Output the lines from the one containing "The height and width of the screenshot is (357, 575)." through the end of the records, inclusive, as a Markdown table with the columns Row and Line. Skip blank lines and leave the pictures out.
--- Given data ---
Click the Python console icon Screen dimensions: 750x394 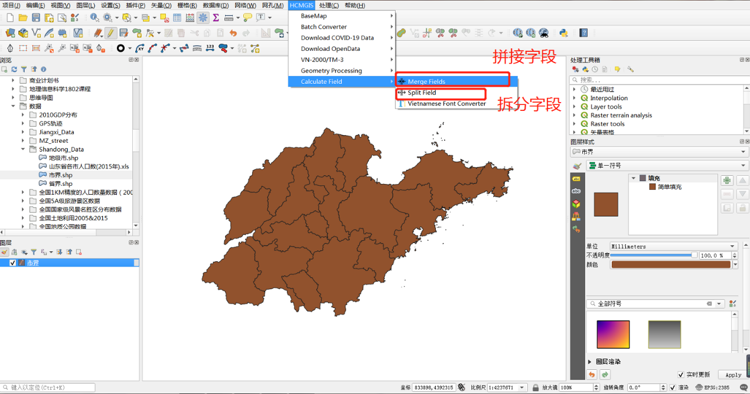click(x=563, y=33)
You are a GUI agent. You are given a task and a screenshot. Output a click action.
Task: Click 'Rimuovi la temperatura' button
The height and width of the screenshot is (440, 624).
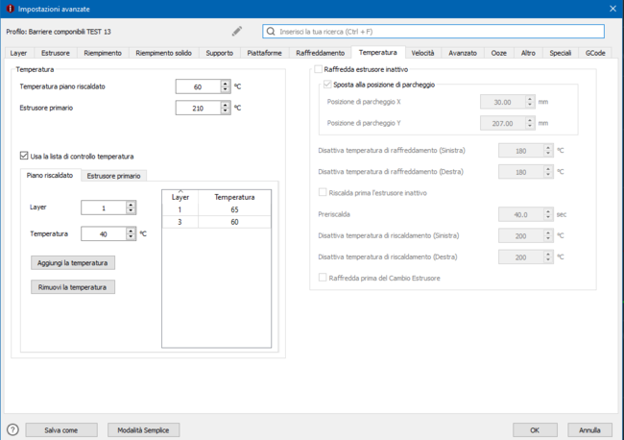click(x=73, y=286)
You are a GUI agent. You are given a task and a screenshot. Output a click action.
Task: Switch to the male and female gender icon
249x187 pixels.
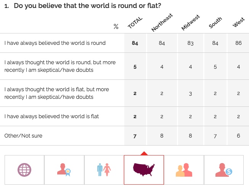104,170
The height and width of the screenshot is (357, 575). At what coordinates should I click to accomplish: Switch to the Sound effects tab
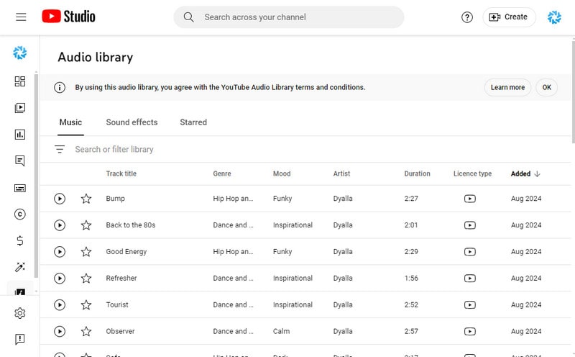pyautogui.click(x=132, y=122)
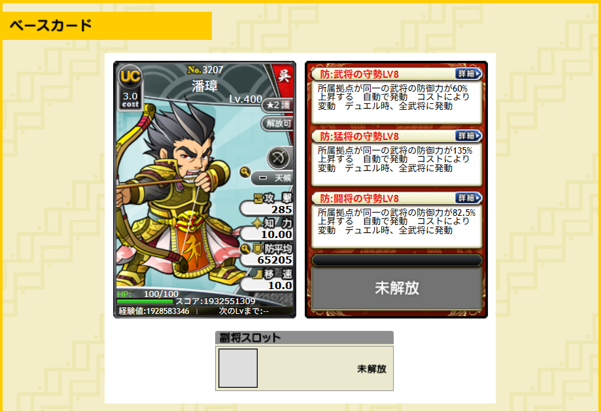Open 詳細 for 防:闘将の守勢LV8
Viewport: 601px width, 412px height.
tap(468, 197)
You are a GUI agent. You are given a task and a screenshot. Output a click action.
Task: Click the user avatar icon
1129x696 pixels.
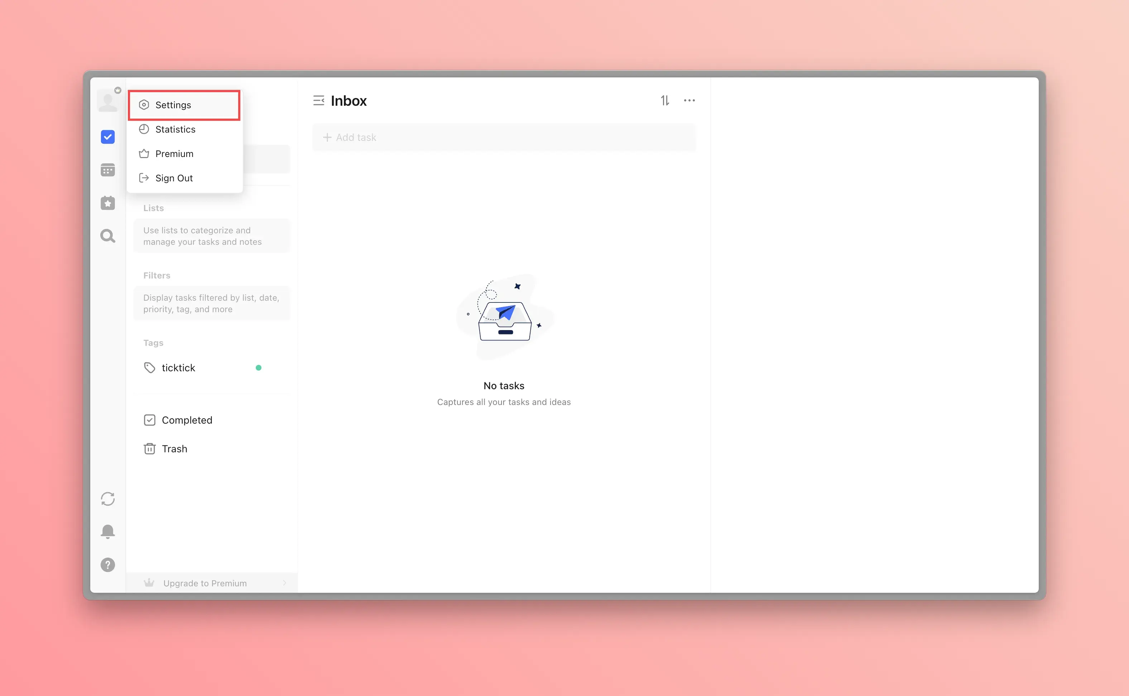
---
#### [Final result]
| Row | Line |
|---|---|
| 1 | The height and width of the screenshot is (357, 575). At what coordinates should I click to accomplish: Switch to the Sound effects tab |
| 2 | pyautogui.click(x=132, y=122) |
| 3 | Open 詳細 for 防:闘将の守勢LV8 |
| 4 | Viewport: 601px width, 412px height. |
| 5 | tap(468, 197) |
| 6 | You are a GUI agent. You are given a task and a screenshot. Output a click action. |
| 7 | Task: Click the user avatar icon |
| 8 | 1129x696 pixels. |